Folks, question. If an old route that has had just top rope bolts, and you have bolted it up for lead, is it ok to name it?

Justin Barrett · · Russellville, AR · Joined Mar 2016 · Points: 88

I'm ignoring the principles of sending ethics and FA's, I don't know enough to say if bolting this route was OK or not. This kind of argument falls under the terms of plagiarism in a way. Remember, you can't claim something else as your own.

But, I would say no if the route originally had a name. If you did your research and it came up that there was no official name or route, just two random anchors, then I'd say sure?

Sohan Pavuluri · · Bangalore, IN · Joined Mar 2013 · Points: 52

The top anchors were installed over ten years ago, and no information is forthcoming from the original route setter. What is a reasonable time to wait for the original route setter?

I understand this is a grey area, as the work of the subsequent person who has now created a lead line, also has influenced the nature of and flavour of the climb.

Justin Barrett · · Russellville, AR · Joined Mar 2016 · Points: 88

To Wait? I mean if you tried every option to try, find, and contact the person who set it, and that came up with nothing, then I'd say you're good.

I'd just make a note in the description of the route about the little history before you bolted it.

Jon Nelson · · Redmond, WA · Joined Sep 2011 · Points: 8,191

If it has been top roped, then it probably already has a name.

And if it is an "old route", as you said, it sounds like it has been climbed and named. The official name should be that which it was originally given.

If it was originally climbed via different holds, or a significantly different style, then the new way can be called a variation and named as such.

Marc801 C · · Sandy, Utah · Joined Feb 2014 · Points: 65

Yet again, if you feel you need to ask on the net........

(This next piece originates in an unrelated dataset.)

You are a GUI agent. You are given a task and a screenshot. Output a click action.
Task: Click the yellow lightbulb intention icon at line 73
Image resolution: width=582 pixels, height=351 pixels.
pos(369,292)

Sohan Pavuluri · · Bangalore, IN · Joined Mar 2013 · Points: 52

Appreciate your responses. Helps form an evolved perspective. Admittedly some of it is some frustration that the original top rope route setters aren't forthcoming, and probably some (subconscious) ego. Not that we don't have opportunities to create new lines and routes.

Yes, we are developing Bangalore, India. It has seen 60 plus new routes and 100 plus pitchesin last two years. And we are hoping to complete the guidebook soon. Very little on mountain project at this time, but soon. Right now most route data is either stored at Bamgalore Climbers Facebook group page or Bangalore Climbing Initiatives' Facebook page.

Sohan Pavuluri · · Bangalore, IN · Joined Mar 2013 · Points: 52
Marc801 wrote:Yet again, if you feel you need to ask on the net........
Know perfectly what you mean!
David Gibbs · · Ottawa, ON · Joined Aug 2010 · Points: 2

Traditions on this vary.

There are definitely historical instances of climbs that were first done on aid, later being re-named after the first free ascent.

But, generally, if a climb has an established name, then it is best to leave it with that established name.

If it doesn't, then it may be reasonable to give that climb a name.

Ted Pinson · · Chicago, IL · Joined Jul 2014 · Points: 252

On the topic: what if a route is unnamed but described in a guidebook. Do you leave it as "route #62"?

Marc801 C · · Sandy, Utah · Joined Feb 2014 · Points: 65
Ted Pinson wrote:On the topic: what if a route is unnamed but described in a guidebook. Do you leave it as "route #62"?
Pretty much.
Tradgic Yogurt · · Unknown Hometown · Joined May 2016 · Points: 55

I'm really surprised the response so far. Consulting with other people about points of etiquette before acting is quite the opposite of an exercise in ego.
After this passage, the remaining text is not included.